Тут менестрель задумался надолго.

— Не знаю, — наконец честно ответил он. — Я тут не специалист. По-моему, как хочешь, так и поклоняйся. А лучше всего не поклоняться никому и никак. Это, впрочем, мое личное мнение...

Даже в полутьме, слабо освещаемой свечами, Дархон ясно видел бледное, измученное лицо своего друга. "Видно, и вправду трудно быть богом, — думал он. — Пора кончать. Последний вопрос — и я выхожу из подполья и всех разгоняю к чёртовой матери".

— Как мне войти в жизнь вечную? — этот вопрос, заданный юношеским голосом, звонко прозвучал под сводами храма.

Люди затаили дыхание.

— В Вечности я не был, — задумчиво отвечал менестрель, устремив свой пронзительный взор куда-то вдаль. — Но как войти в Жизнь — знаю. Живи своим умом, иди своим путем. Не слушай тех, кто пытается вернуть тебя на избитые пути. Прислушивайся ко всем, но не повинуйся никому. Не верь обману; не подчиняйся насилию; не нарушай слова, не предавай тех, кому обещал верность, но превыше всего — будь верен себе. А главное — никогда и ничего не бойся: ибо чего бояться тому, кто рано или поздно неизбежно потеряет все?

По храму пробежал легкий удивленный ропот.

— Просто? — улыбнулся менестрель. — Да, проще некуда.

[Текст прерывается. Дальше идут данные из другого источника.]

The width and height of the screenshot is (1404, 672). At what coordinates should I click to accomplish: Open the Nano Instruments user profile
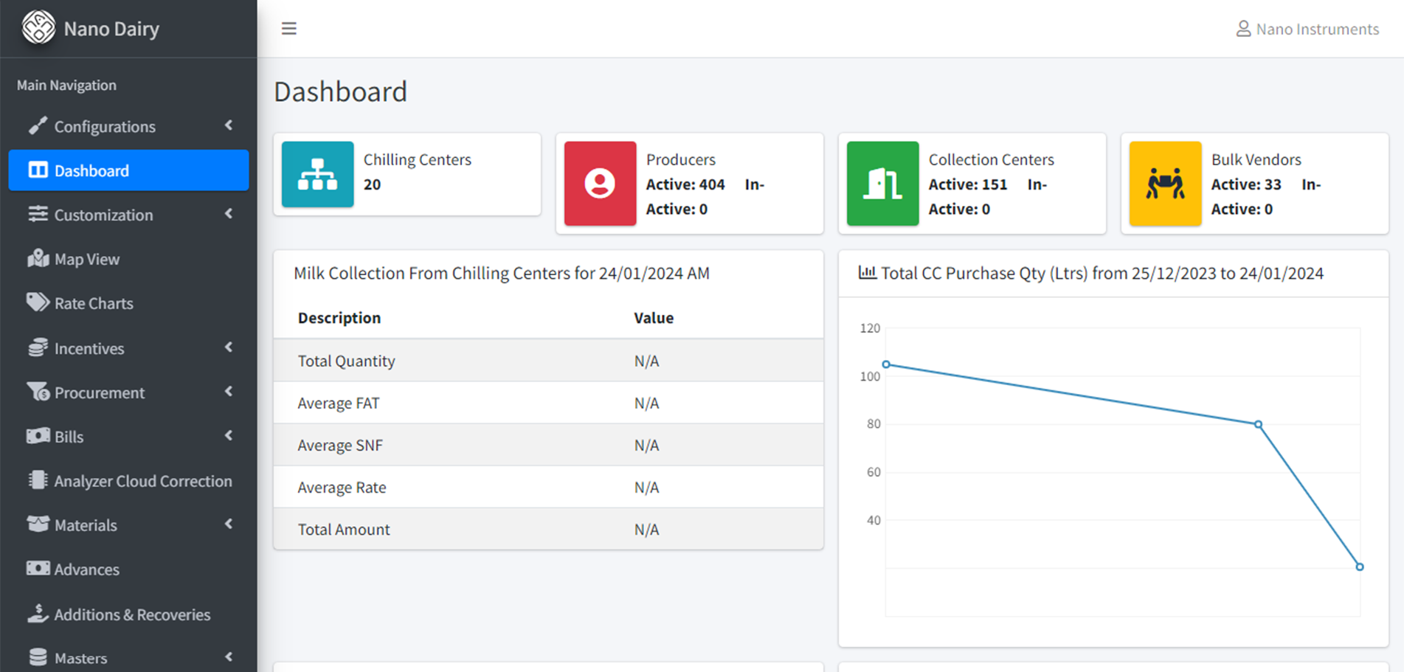[x=1307, y=29]
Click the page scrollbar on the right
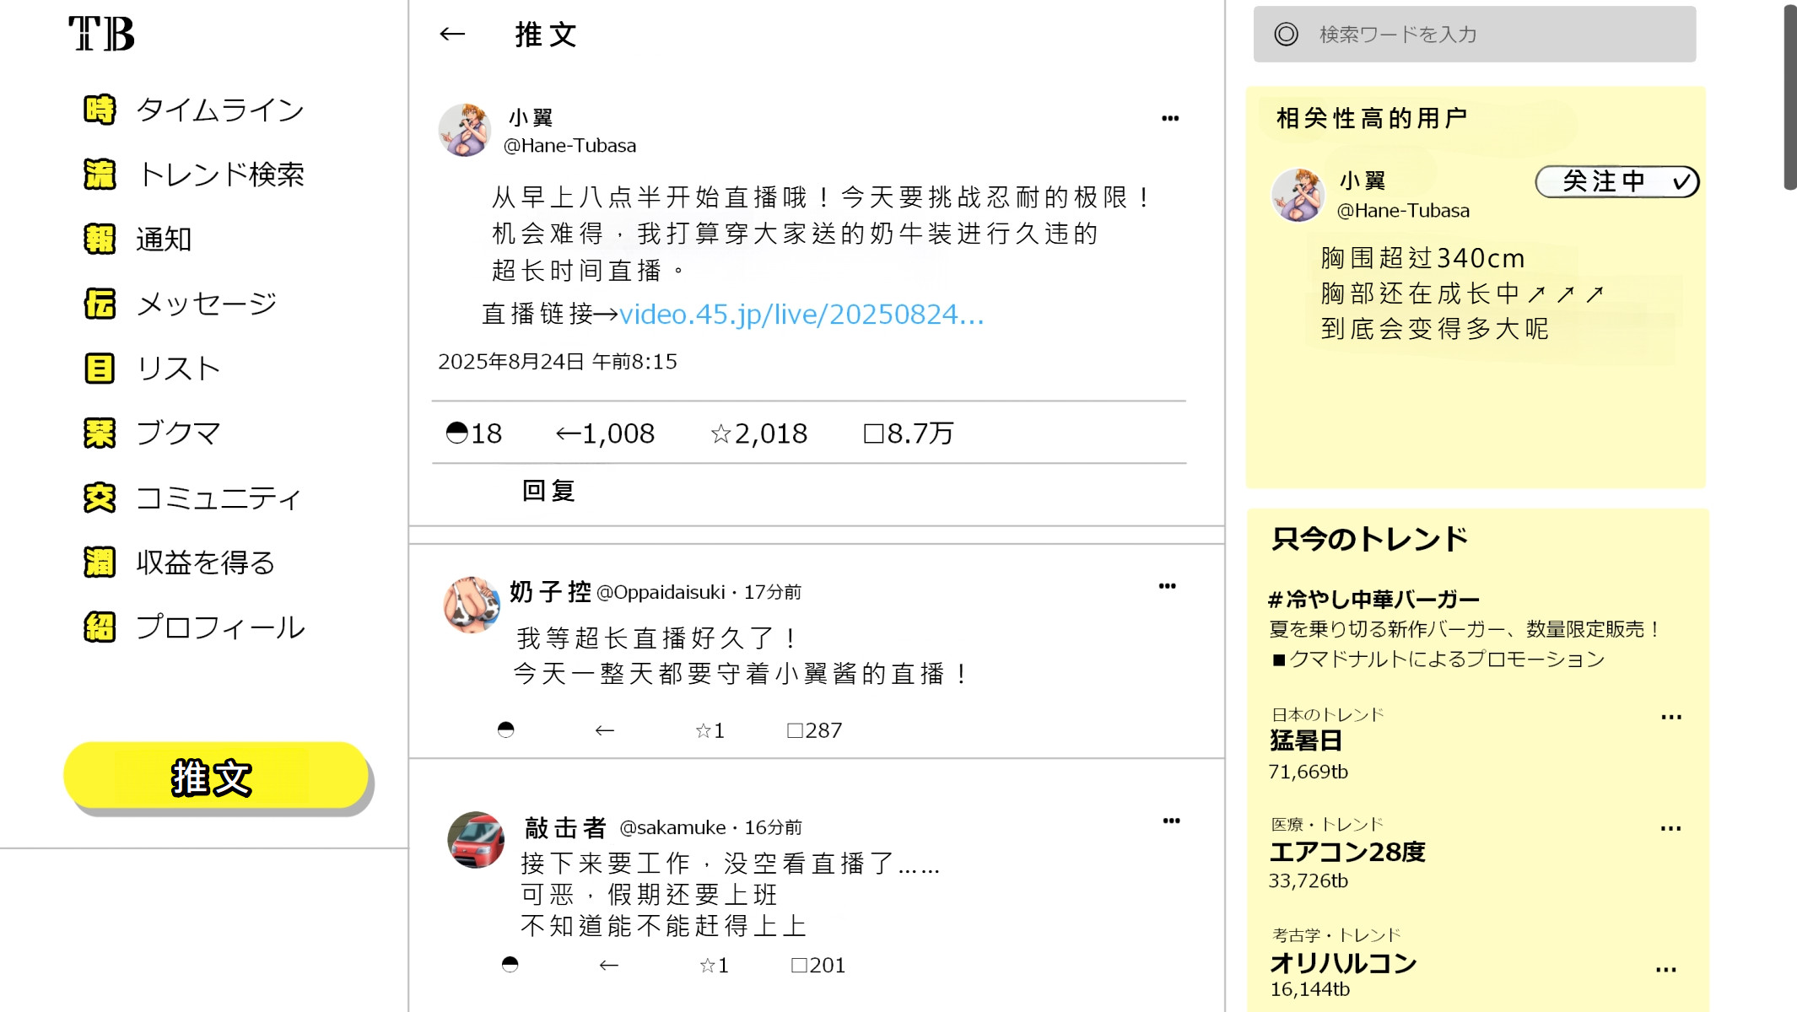 click(x=1789, y=97)
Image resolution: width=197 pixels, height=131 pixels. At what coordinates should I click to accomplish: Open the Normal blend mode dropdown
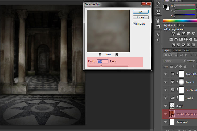tap(174, 61)
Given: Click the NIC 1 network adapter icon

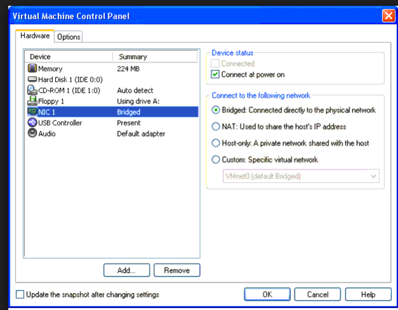Looking at the screenshot, I should (32, 112).
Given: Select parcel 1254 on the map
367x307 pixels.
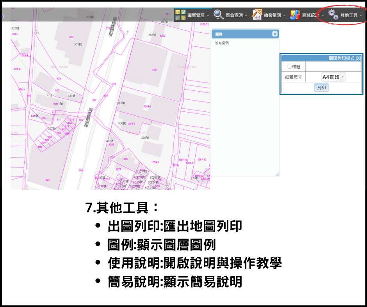Looking at the screenshot, I should (x=155, y=70).
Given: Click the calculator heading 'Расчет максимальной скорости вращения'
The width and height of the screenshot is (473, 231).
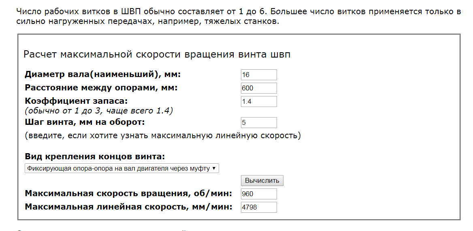Looking at the screenshot, I should (x=157, y=55).
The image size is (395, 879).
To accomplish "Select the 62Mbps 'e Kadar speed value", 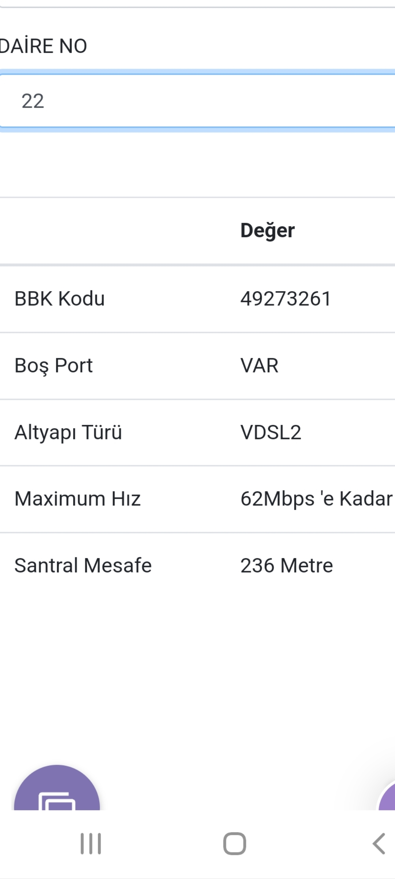I will coord(316,499).
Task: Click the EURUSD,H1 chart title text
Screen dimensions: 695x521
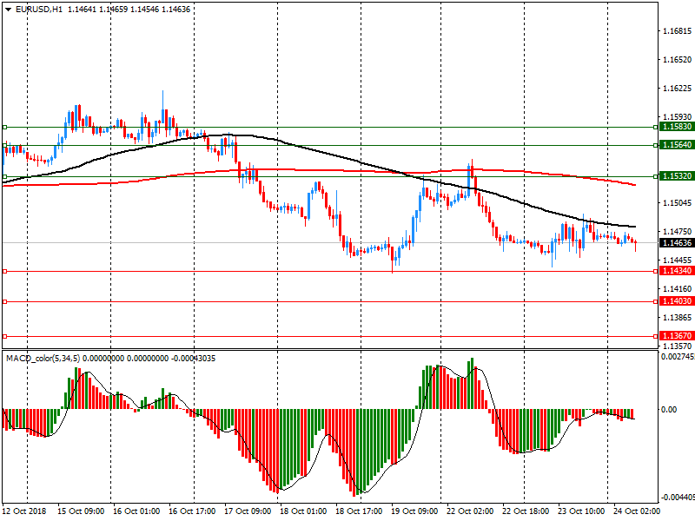Action: pyautogui.click(x=38, y=10)
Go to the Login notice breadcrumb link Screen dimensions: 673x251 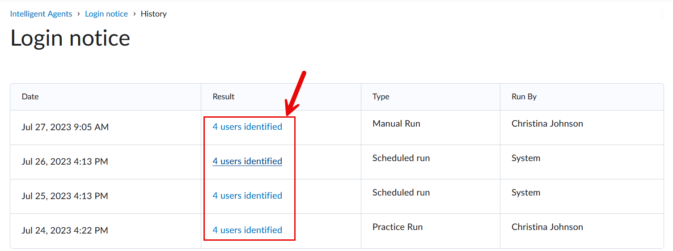tap(106, 14)
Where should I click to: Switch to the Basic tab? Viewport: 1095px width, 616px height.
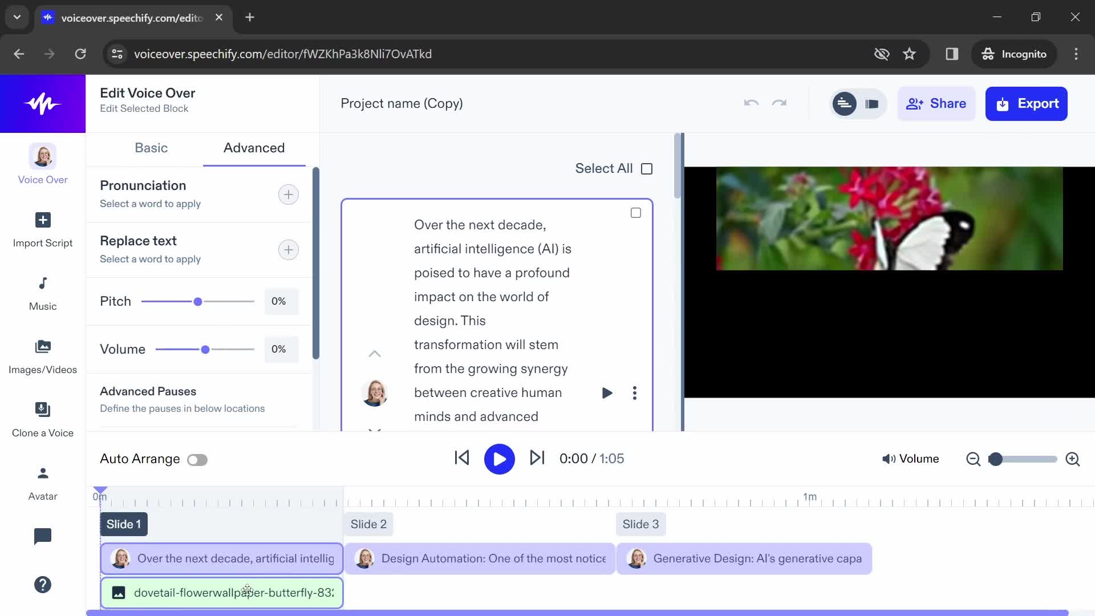point(151,147)
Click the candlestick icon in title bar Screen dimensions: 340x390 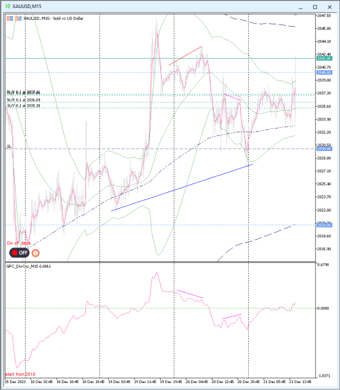click(8, 6)

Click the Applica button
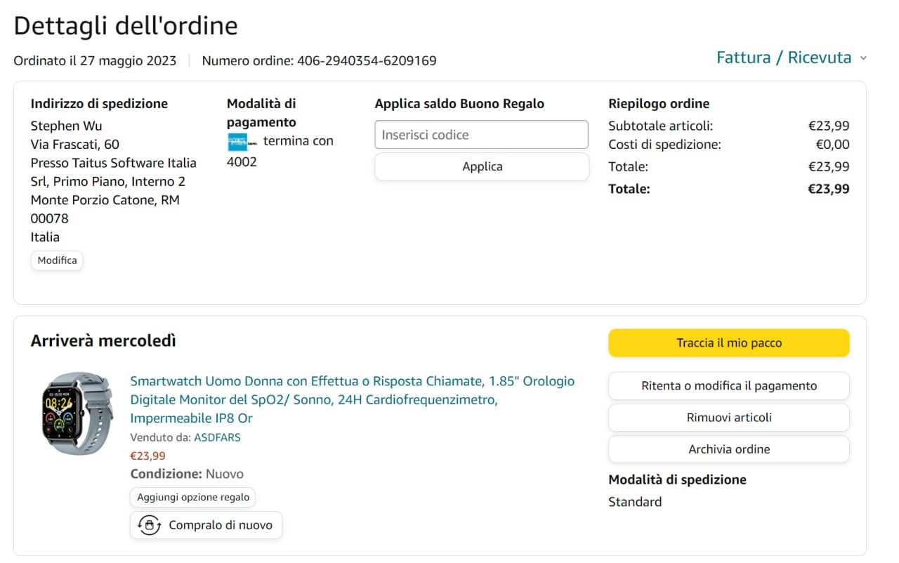pos(482,166)
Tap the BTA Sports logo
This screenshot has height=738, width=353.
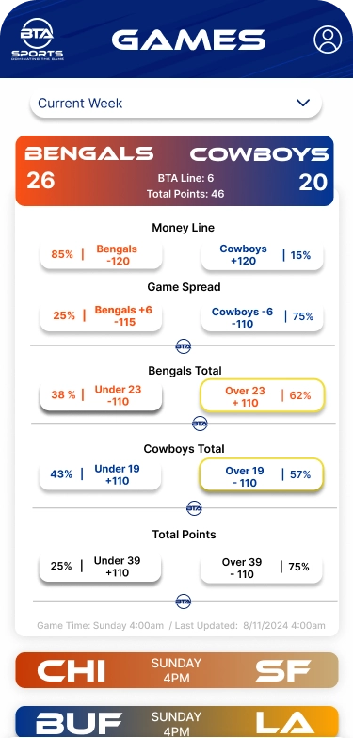pyautogui.click(x=38, y=40)
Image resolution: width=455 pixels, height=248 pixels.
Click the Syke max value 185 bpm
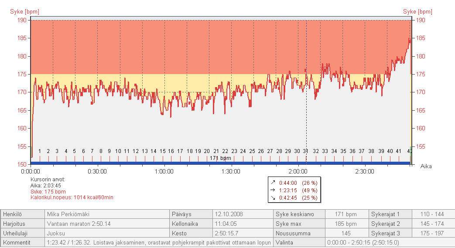point(346,224)
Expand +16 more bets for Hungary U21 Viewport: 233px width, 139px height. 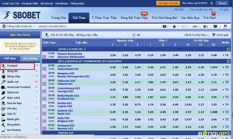coord(225,75)
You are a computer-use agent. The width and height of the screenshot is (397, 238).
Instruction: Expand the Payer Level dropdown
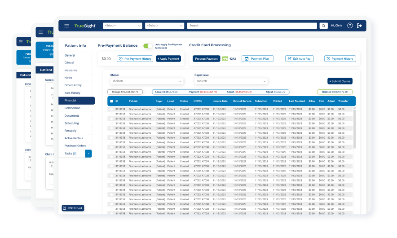coord(231,81)
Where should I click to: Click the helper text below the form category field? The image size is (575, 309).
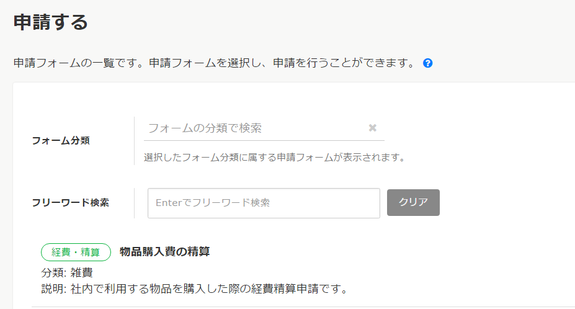[x=274, y=158]
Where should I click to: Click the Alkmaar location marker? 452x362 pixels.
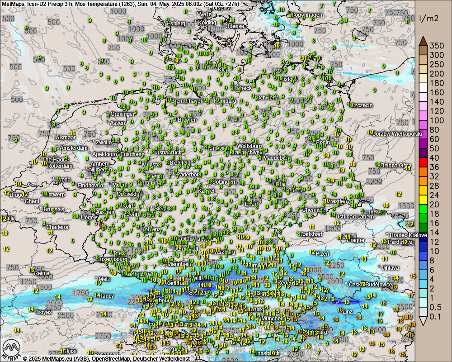point(53,137)
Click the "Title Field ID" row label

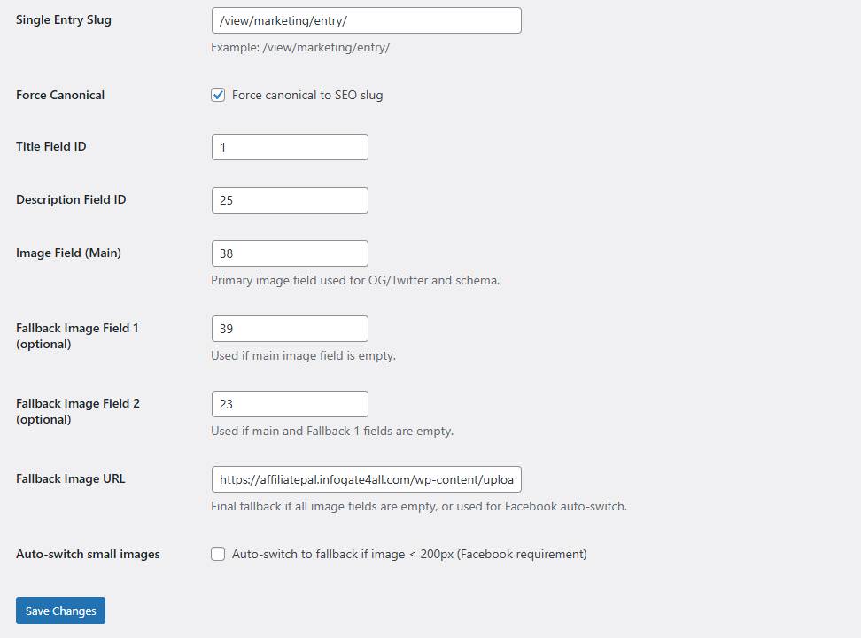(51, 146)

Только почему же так мало на свете людей, понимающих эти простые истины?

Люди зашумели, переглядываясь между собой. Пресветлый говорил совсем не то, что они привыкли слышать от жрецов; однако в словах его, в улыбке и в пронзительном взоре чувствовалась сила, властно привлекающая к себе сердца. Даже сами жрецы ощущали, как в их очерствевших душах звучат какие-то новые голоса...

Лишь одно лицо в храме оставалось бесстрастным — недвижное, словно маска, лицо Первосвященника.

3. Заговор

Праздничный пир подходил к концу. Большинство мирян уже разошлось по домам: в храме, наскоро переоборудованном в пиршественную залу, оставались лишь немногие жрецы и храмовые служители. Менестрель, сидевший во главе стола, осоловел от угощения и обильной выпивки и заметно клевал носом.

В дальнем углу, при свете свечи, скорчилась на скамеечке тщедушная фигура с пером в руках. Еретику, очевидно, не давали покоя лавры нового евангелиста: склонившись над обрывком пергамента, он старательно записывал все услышанные сегодня речения Бога. Ломило спину и болели глаза, однако юноша не торопился домой, надеясь, что Господь протрезвится и изречет еще что-нибудь душеспасительное.

От работы еретика отвлекли приглушенные голоса, раздавшиеся совсем рядом.

— Посмотрите на него, любезный брат! Разве это Бог? Ест и пьет с грешниками... особенно пьет! С людьми разговаривает как равный, а не как власть имеющий...

— А эта дурацкая ухмылка! Разве в Писании сказано, чтобы Эль-Хай когда-нибудь улыбался?

— А как он нас честит?!

Плаксивые голоса жрецов прорезал другой голос — звучный и властный.

— Итак, преподобные братья, все мы согласны, что перед нами - самозванец. Но что теперь делать? Разоблачить его? Едва ли выйдет: мы столько лет отучали народ думать и приучали повиноваться, что теперь эти бараны готовы бежать за любым бродячим фокусником! Остаётся один выход...

Первосвященник понизил голос, и теперь до еретика долетали лишь обрывки его речей.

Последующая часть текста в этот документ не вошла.